# Off-Topic Discussion > The Lounge > Ask/Tell Me About >  >  Tell me about how to buy things off the internet if I'm under 18

## Lseadragon

For reasons of ordering various limited CDs and tapes and downloads, I would like to be able to purchase stuff over the internet. But being a 16 year old there does not seem to be a viable way to do this. For both PayPal and a debit/credit card you need to be over 18. Is there any other way it can be done, or a certain credit/debit card without this age limit, or something else I don't know?

----------


## TheUnknown

Prepaid cards, goto store and buy them OR better idea, if you have a bank account see if they offer free gift cards.  Use to buy.
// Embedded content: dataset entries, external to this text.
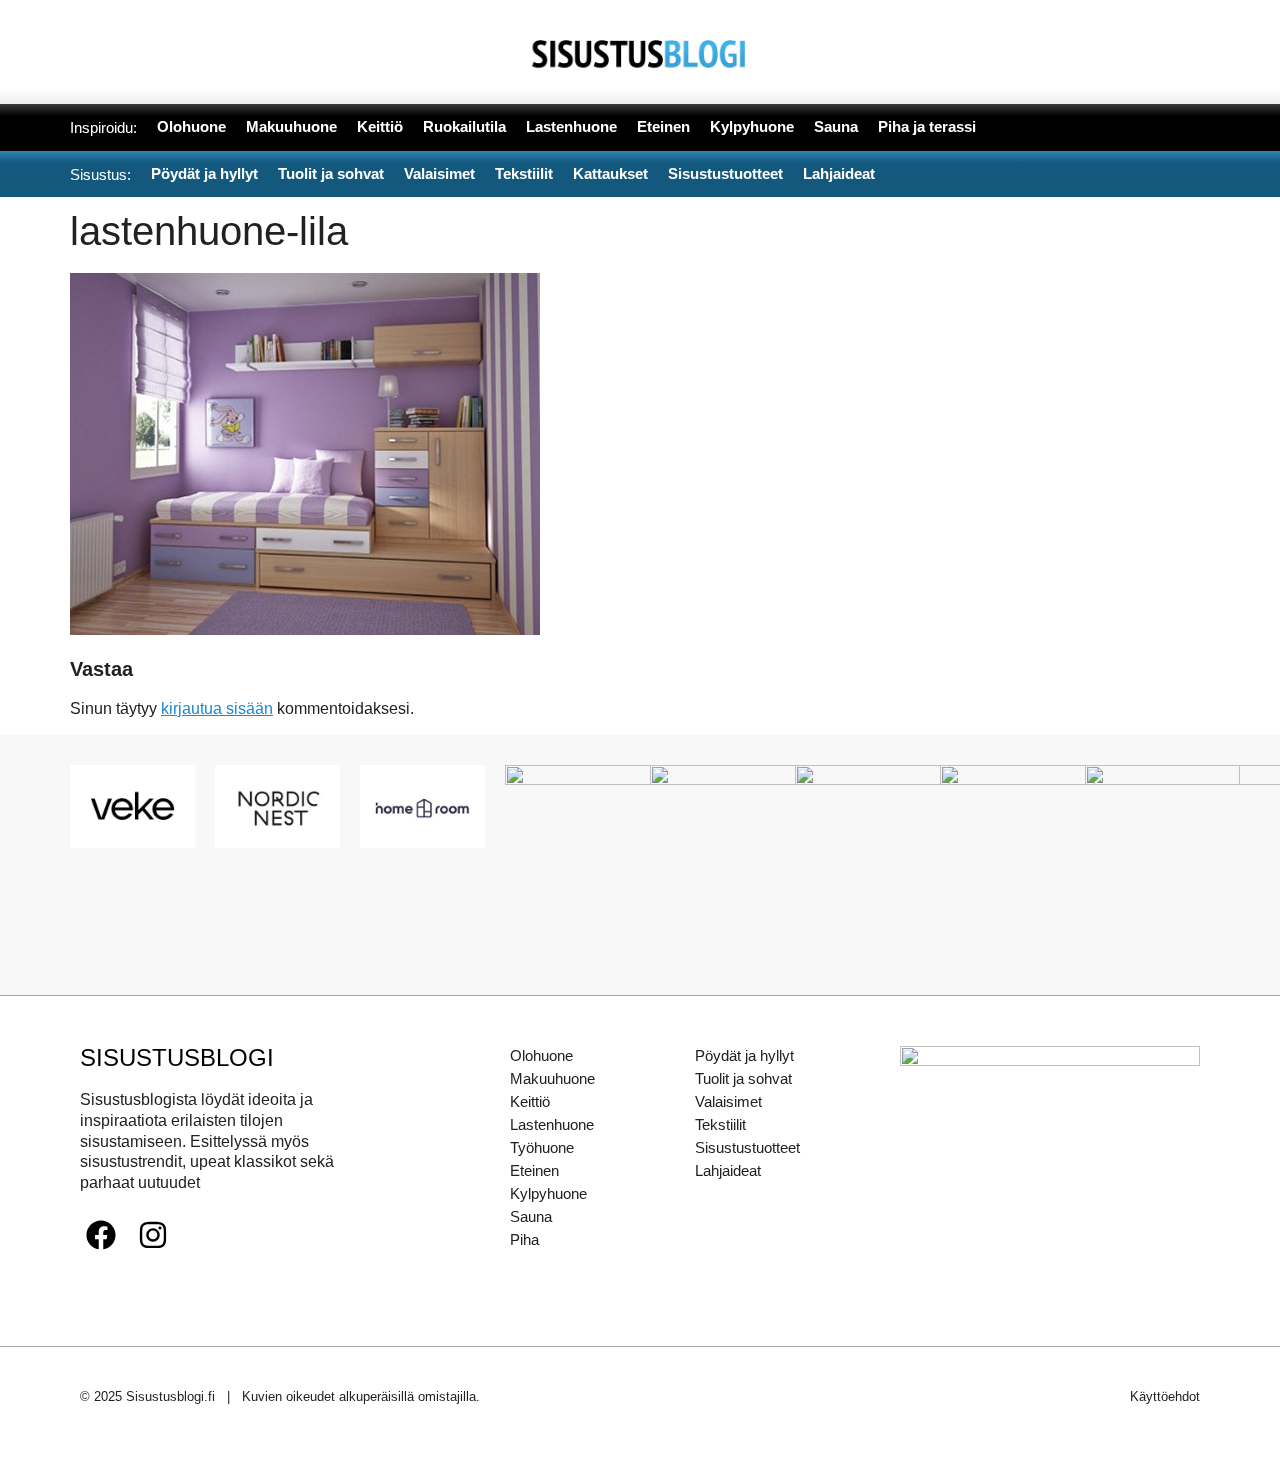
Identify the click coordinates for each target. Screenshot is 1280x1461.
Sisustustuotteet (747, 1147)
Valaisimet (728, 1101)
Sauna (531, 1216)
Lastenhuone (552, 1124)
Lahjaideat (728, 1170)
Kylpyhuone (548, 1193)
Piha (524, 1239)
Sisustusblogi (177, 1057)
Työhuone (542, 1147)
Or just steal someone's credit card info, I'm sure they'll never notice.

----------


## Replicon

Has "you have to be over 18" ever stopped you from clicking through to a porn site? Just saying...  :smiley:

----------


## C911

> Has "you have to be over 18" ever stopped you from clicking through to a porn site? Just saying...



Never stopped me.

Pre-paid cards are your best bet. Just go to Walgreens and purchase one. You will feel cool because you have something that looks like a credit card, and you will be able to use it like a credit card. Problem solved.

----------


## Replicon

Another option: PayPhrases: http://en.wikipedia.org/wiki/Amazon_...azon_PayPhrase

----------


## Bizarre Jester

> Has "you have to be over 18" ever stopped you from clicking through to a porn site? Just saying...



 This is more complicated then that

I guess having a parent or adult order it for you is not an option. The prepaid cards will probably work but they are getting more strict about stuff like this.

----------


## Portalboat

Well, if you have the money to buy the card, they probably don't care.

(and I don't think they should)

----------